How Community Groups Work
Last Monday I explored what community groups do. Today, how do they work? First, some terminology. It is easy to be self-deceiving.
What is the difference between neighbourhood and community? Neighbourhood is a geographical area and the people who live there are residents, not “the community”. “The community” is a fiction; nobody represents “the community” because it does not exist.
One example of how this can impact an organisation is the idea every resident belongs to your community group because they live in the neighbourhood. This implies the group represents the views of people who don’t take part and may not even know it exists!
Residents must have a right not to be a member and to refuse to be co-opted to the community group’s plans. With a constitution this can be easily covered by defining a member. Groups can charge for membership but it is often someone who signs up to a mailing list. These days this should be an email list. If people sign up at meetings it is essential they understand their email address will be added to an email list, if they declare it.
Using an Email List
An email list is a good way to penetrate a neighbourhood. People on the list can forward a link to the group’s website, so recruiting more members. A big list can remind people of forum meetings and may be more effective than leaflets through the door, so long as you design an effective sequence of emails.
- Early so that people get it into their diaries, with request for agenda items.
- Maybe one reminder about a week before the meeting, with the final agenda.
- Final reminder 24 hours before the meeting.
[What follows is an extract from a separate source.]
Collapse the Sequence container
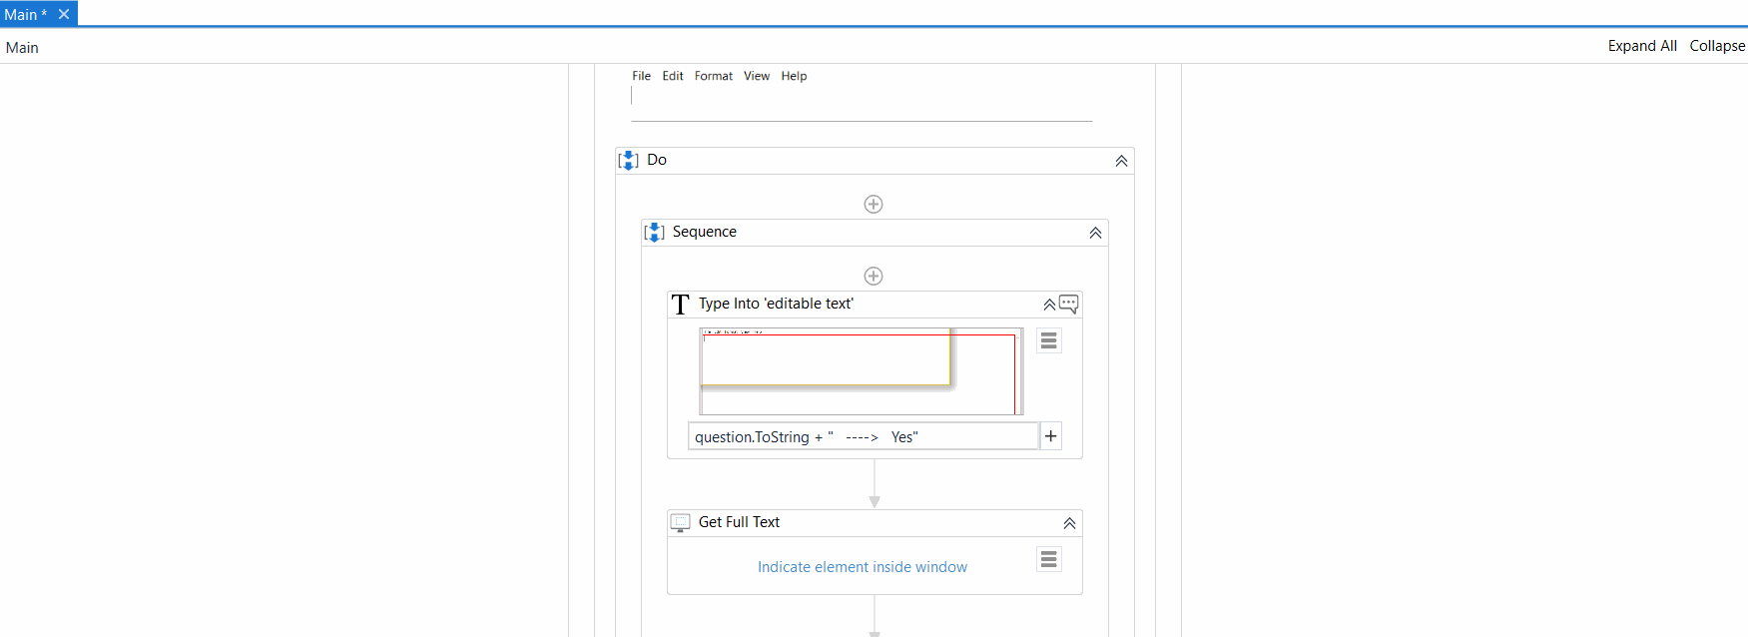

- Not too many reminders overall.
Link your list to a Facebook page and you have a simple online forum that can support the group’s meetings. Quarterly meetings supported by online media plus specialist groups meeting between them can work well. Remember though the strength of community groups is meetings where issues can be debated and consensus sought. You can’t do this properly online, although I’d be delighted to hear of examples where an online forum has worked. (A free lunch is particularly helpful but can’t be delivered online.)
These are foundations for good practice and if you want to meet one or more of the three objectives in my last post, you must get these basics right.
Do you have examples of local groups using online media?